Customer success is one of the most misunderstood roles in the job market. Many candidates think it is about being friendly and helpful. Hiring managers think about it entirely differently.
If you are applying for CSM roles with international companies, this guide tells you what the people making the decision actually care about, so you can align your application and interview accordingly.
Revenue Retention Is the Core Metric
Customer success exists to protect and grow revenue from existing customers. Everything else, the check-in calls, the onboarding flows, the quarterly reviews, serves that goal. Hiring managers want to see evidence that you understand this and that you have measurably contributed to it.
Your CV and your interview should explicitly reference metrics like: net revenue retention, churn rate, expansion revenue, NPS score improvements, or time-to-value reduction. If you cannot connect your work to a commercial outcome, you look like a support person, not a customer success professional.
Proactive vs Reactive Communication
The most important distinction hiring managers make is between candidates who react to customer problems and those who anticipate them. A reactive CSM responds when a customer says they are unhappy. A proactive CSM identifies risk signals in product usage data, engagement patterns, or support ticket volume and intervenes before the customer reaches out.
In your interview, demonstrate proactive thinking by describing a time you spotted a problem before the customer did and what you did about it.
Technical Literacy
You do not need to be an engineer, but you need to be fluent enough in the product to troubleshoot common issues, understand what the engineering team is building, and translate technical concepts into business language for customers. Candidates who can navigate a technical SaaS product confidently and explain it simply to a non-technical stakeholder are a significant advantage.
CRM and Tooling Proficiency
International CSM roles expect familiarity with the standard toolset: HubSpot or Salesforce for CRM, Intercom or Zendesk for customer communication, Mixpanel or Amplitude for product analytics, and Notion or Confluence for documentation. List every relevant tool you have used. Hiring managers know that tools are learnable; the underlying skills transfer.

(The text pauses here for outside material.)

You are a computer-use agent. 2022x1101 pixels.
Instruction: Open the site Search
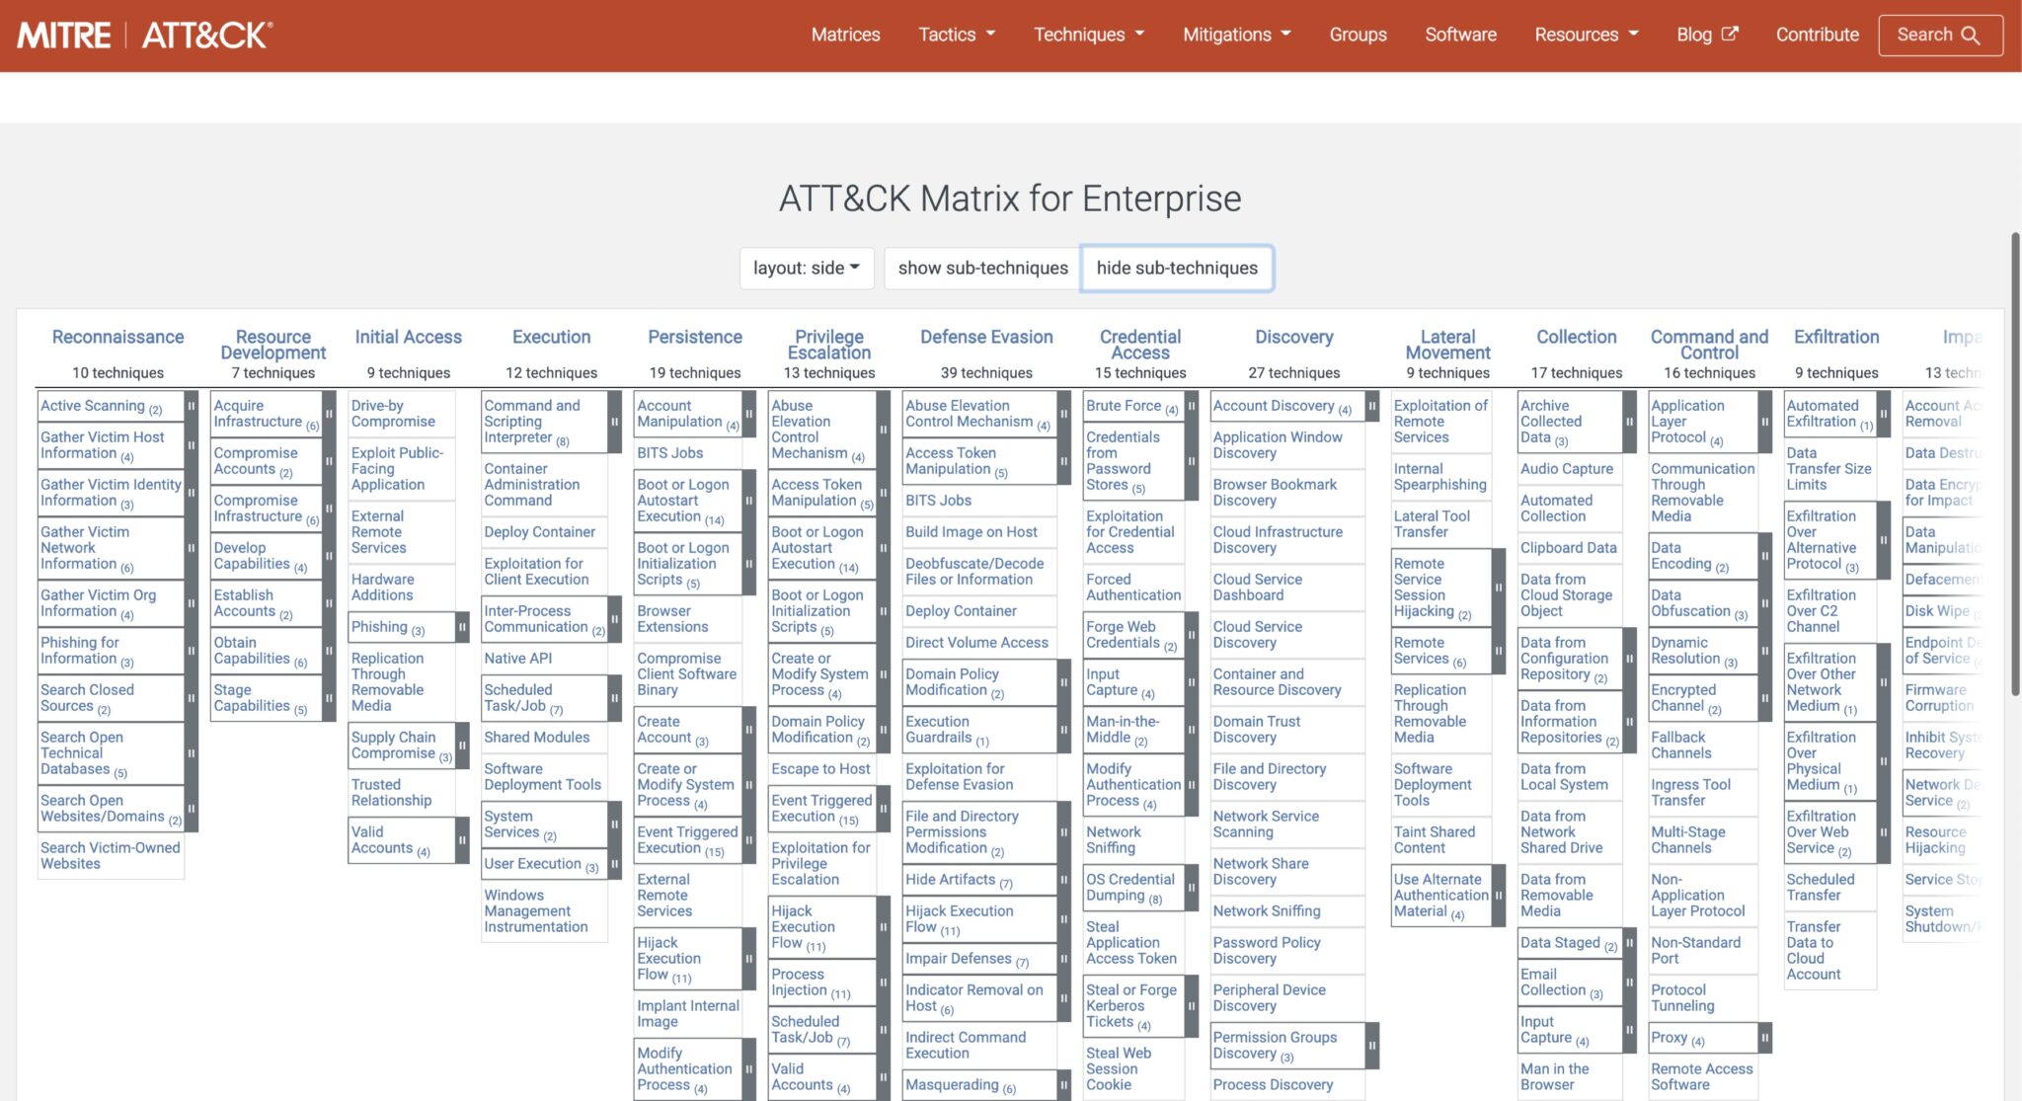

Structured Thinking Under Pressure
CSMs routinely handle difficult conversations with unhappy customers, competing demands across a portfolio of accounts, and internal escalations. Hiring managers want evidence that you can stay calm, think clearly, and communicate confidently when the pressure is on. Prepare a story for your interview about a time a customer relationship was at serious risk and walk through exactly what you did to stabilise it.
How to Stand Out as an African CSM Candidate
African professionals applying for CSM roles often undersell their communication strengths. Strong English, cross-cultural adaptability, and the ability to build genuine rapport quickly are competitive advantages in a role that is entirely about human relationships. Lead with these explicitly, not as assumptions.